PostNapisane: 30 mar 2013, o 11:59
przez Apache.
Pierwsze moje skojarzenie to Twój Flim Flam. :) Choć jeszcze w początkowym etapie obróbki, to konisko już prezentuje się świetnie. :D Podziwiam Cię za to, że zabrałaś się za taką skalę. Ale w sumie ostatnio stwierdziłam, że robienie od zera większych modeli bywa nawet łatwiejsze niż tych mniejszych (łatwiej odpowiednio "złapać" detale). Nie mogę się doczekać, co z tego wyjdzie, tym bardziej, że nie wspomagasz się zdjęciami, a jedynie własną wiedzą i wyczuciem. :D Życzę powodzenia w dalszej pracy.

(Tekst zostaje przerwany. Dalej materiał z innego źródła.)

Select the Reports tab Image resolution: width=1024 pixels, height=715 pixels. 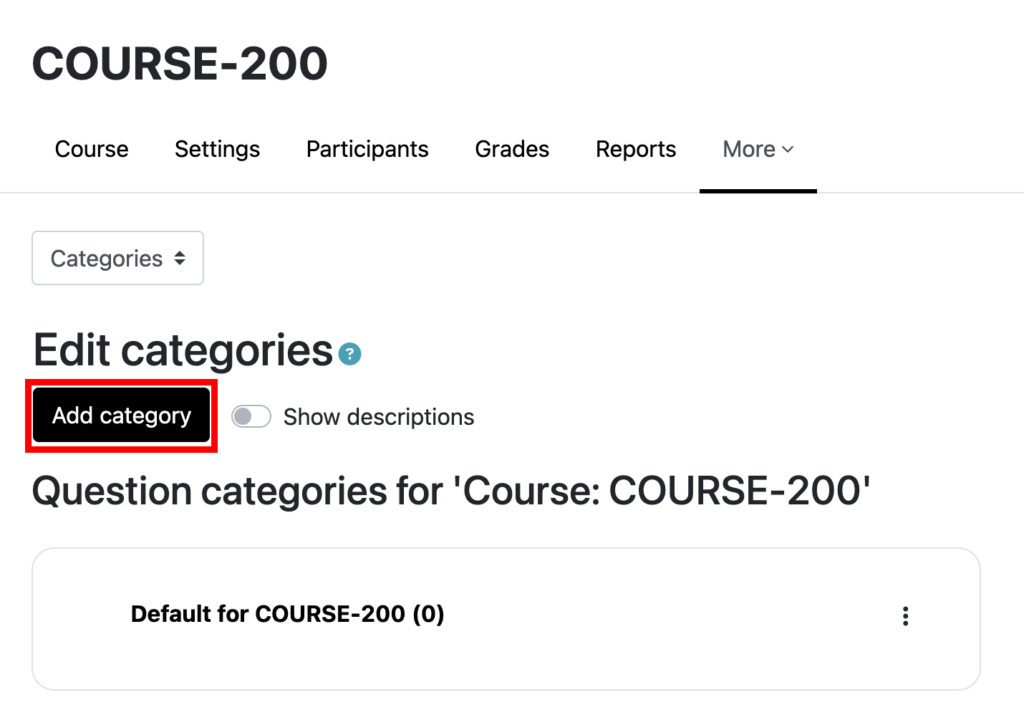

Tak jak kaskagren jestem bardzo ciekawa tej gliny. Ja przedwczoraj próbowałam coś sklecić ze swojej gliny samoutwardzalnej, bo dorwałam wreszcie drut (i to duużo), ale po jakichś 5 min. się poddałam, tragedia... Poszczególne kawałki masy nie dawały się ze sobą złączyć, a jak dodawałam wody, to wydawało się, że sprawa załatwiona, a po chwili się ześlizgiwały z siebie. :-/ I po tym przeżyciu dopiero do mnie dotarło, jak ważna jest dobra masa...

PostNapisane: 30 mar 2013, o 12:38
przez Gość
WOW! Ale ekstra! Normalnie już przytupuje nóżkami żeby zobaczyć dalsze efekty :D

PostNapisane: 30 mar 2013, o 12:51
przez Kari
¦liczne to. ^^ Masz duże pojęcie o anatomii, wiec pójdzie łatwo. Zapowiada się ciekawie.